Looking back it was the same painful experience again and again. I so obviously had something to learn.

It wasn’t till I started focusing on my own well being that things changed. I started working out, quit smoking, found the right course at university, got a few really interesting internships that took up all my attention, got a job with an employer that was no less than amazing and found a genuine interest in eating healthy. Now, all of this didn’t mean everything magically fell into place over night, but I was on the right track and, most importantly, I put myself first. Finally.

So, if you’re finding that you’re constantly faced with the same challenges, there’s definitely a lesson in there for you somewhere. Search and you will find. Scary boss? Is it time for you to stand up for yourself? Maybe your job description isn’t right for you? Would you be better off having more responsibility? Constantly chasing others? Maybe it’s time you put all that attention on yourself instead? Not losing the weight you need to lose? Are you truly doing everything you can?

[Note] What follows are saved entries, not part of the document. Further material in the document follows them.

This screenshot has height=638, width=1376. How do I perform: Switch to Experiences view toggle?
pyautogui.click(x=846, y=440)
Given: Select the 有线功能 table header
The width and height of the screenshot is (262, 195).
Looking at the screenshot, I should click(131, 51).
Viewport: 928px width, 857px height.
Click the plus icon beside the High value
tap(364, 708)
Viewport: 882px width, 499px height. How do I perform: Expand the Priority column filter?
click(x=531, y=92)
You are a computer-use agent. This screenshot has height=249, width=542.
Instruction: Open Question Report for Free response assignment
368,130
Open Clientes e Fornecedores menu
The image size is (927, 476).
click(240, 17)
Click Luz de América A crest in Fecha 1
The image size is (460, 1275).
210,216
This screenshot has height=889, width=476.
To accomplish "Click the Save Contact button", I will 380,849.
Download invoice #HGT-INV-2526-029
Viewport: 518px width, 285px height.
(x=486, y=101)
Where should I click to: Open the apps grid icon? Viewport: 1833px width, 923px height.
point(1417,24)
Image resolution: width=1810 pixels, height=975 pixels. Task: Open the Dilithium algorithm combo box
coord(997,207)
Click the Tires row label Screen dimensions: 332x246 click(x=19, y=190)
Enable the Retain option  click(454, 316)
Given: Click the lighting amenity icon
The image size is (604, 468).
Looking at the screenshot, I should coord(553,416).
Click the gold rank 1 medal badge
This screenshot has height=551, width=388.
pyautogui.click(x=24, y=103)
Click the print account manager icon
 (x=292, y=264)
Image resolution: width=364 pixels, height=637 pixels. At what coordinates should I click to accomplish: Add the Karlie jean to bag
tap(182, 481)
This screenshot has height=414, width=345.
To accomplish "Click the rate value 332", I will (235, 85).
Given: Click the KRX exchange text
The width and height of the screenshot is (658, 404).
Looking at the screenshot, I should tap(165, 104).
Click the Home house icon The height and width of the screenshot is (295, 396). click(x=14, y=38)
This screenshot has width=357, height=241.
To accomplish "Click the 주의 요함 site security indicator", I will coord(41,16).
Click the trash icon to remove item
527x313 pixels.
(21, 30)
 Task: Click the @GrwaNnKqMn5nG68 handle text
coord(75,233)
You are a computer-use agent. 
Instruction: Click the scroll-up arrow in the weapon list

In the end, most of these scenarios are triggered if you don’t have enough self-love (there’s a reason why clichés become clichés). Maybe you were never taught how to love yourself. Maybe your role models weren’t the best they could have been in your eyes. Maybe your thoughts are mainly negative (in which case read this). Regardless of the excuse you come up with for this one, the good news is that your life is yours. The future is now. Don’t get hung up on the past. Take what you can from it and change it so you can live the life you want to live. Maybe try this exercise for starters? You are the only one responsible from here on – so take this responsibility seriously and do something about it.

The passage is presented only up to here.